**Required action**:
An answer that reproduces all the entries exactly is what is needed.
--- START ---
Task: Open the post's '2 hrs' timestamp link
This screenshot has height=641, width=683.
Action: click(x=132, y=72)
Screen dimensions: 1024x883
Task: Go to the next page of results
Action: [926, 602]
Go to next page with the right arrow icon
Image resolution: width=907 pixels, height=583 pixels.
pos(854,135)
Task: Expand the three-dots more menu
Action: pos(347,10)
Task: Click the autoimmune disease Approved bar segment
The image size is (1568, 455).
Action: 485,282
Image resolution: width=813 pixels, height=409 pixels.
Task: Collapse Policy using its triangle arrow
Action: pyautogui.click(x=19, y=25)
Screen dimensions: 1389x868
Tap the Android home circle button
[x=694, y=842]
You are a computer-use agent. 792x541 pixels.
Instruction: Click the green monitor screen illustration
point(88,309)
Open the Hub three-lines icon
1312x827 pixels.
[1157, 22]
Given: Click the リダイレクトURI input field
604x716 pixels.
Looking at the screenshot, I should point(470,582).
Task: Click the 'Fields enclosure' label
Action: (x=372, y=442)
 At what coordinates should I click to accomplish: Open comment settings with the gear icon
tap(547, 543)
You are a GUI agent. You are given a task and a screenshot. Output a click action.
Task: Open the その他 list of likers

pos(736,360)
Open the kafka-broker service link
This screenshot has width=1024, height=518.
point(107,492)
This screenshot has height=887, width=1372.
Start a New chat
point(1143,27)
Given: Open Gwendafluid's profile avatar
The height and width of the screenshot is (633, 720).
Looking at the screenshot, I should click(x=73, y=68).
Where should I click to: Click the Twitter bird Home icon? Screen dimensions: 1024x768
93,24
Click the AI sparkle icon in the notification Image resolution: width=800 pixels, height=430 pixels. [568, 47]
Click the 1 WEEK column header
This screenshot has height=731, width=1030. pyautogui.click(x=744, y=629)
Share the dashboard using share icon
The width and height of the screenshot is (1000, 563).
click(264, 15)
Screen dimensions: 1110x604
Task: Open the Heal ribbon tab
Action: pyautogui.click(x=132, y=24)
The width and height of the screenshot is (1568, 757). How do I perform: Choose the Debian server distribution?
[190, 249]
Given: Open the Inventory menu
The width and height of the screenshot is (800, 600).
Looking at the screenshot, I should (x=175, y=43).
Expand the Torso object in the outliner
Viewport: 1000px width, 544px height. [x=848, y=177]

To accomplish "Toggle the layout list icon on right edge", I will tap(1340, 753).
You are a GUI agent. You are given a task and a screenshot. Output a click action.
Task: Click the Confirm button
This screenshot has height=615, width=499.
--- END ---
**Written answer**:
Task: Open the post's '2 hrs' timestamp link
This screenshot has height=641, width=683.
Action: click(x=132, y=72)
Screen dimensions: 1024x883
Task: Go to the next page of results
Action: [926, 602]
Go to next page with the right arrow icon
Image resolution: width=907 pixels, height=583 pixels.
pos(854,135)
Task: Expand the three-dots more menu
Action: pos(347,10)
Task: Click the autoimmune disease Approved bar segment
The image size is (1568, 455).
Action: 485,282
Image resolution: width=813 pixels, height=409 pixels.
Task: Collapse Policy using its triangle arrow
Action: pyautogui.click(x=19, y=25)
Screen dimensions: 1389x868
Tap the Android home circle button
[x=694, y=842]
You are a computer-use agent. 792x541 pixels.
Instruction: Click the green monitor screen illustration
point(88,309)
Open the Hub three-lines icon
1312x827 pixels.
[1157, 22]
Given: Click the リダイレクトURI input field
604x716 pixels.
Looking at the screenshot, I should point(470,582).
Task: Click the 'Fields enclosure' label
Action: (x=372, y=442)
 At what coordinates should I click to accomplish: Open comment settings with the gear icon
tap(547, 543)
You are a GUI agent. You are given a task and a screenshot. Output a click action.
Task: Open the その他 list of likers

pos(736,360)
Open the kafka-broker service link
This screenshot has width=1024, height=518.
point(107,492)
This screenshot has height=887, width=1372.
Start a New chat
point(1143,27)
Given: Open Gwendafluid's profile avatar
The height and width of the screenshot is (633, 720).
Looking at the screenshot, I should click(x=73, y=68).
Where should I click to: Click the Twitter bird Home icon? Screen dimensions: 1024x768
93,24
Click the AI sparkle icon in the notification Image resolution: width=800 pixels, height=430 pixels. [568, 47]
Click the 1 WEEK column header
This screenshot has height=731, width=1030. pyautogui.click(x=744, y=629)
Share the dashboard using share icon
The width and height of the screenshot is (1000, 563).
click(264, 15)
Screen dimensions: 1110x604
Task: Open the Heal ribbon tab
Action: pyautogui.click(x=132, y=24)
The width and height of the screenshot is (1568, 757). How do I perform: Choose the Debian server distribution?
[190, 249]
Given: Open the Inventory menu
The width and height of the screenshot is (800, 600).
Looking at the screenshot, I should (x=175, y=43).
Expand the Torso object in the outliner
Viewport: 1000px width, 544px height. [x=848, y=177]

To accomplish "Toggle the layout list icon on right edge", I will tap(1340, 753).
You are a GUI agent. You are given a task and a screenshot. Output a click action.
Task: Click the Confirm button
This screenshot has height=615, width=499.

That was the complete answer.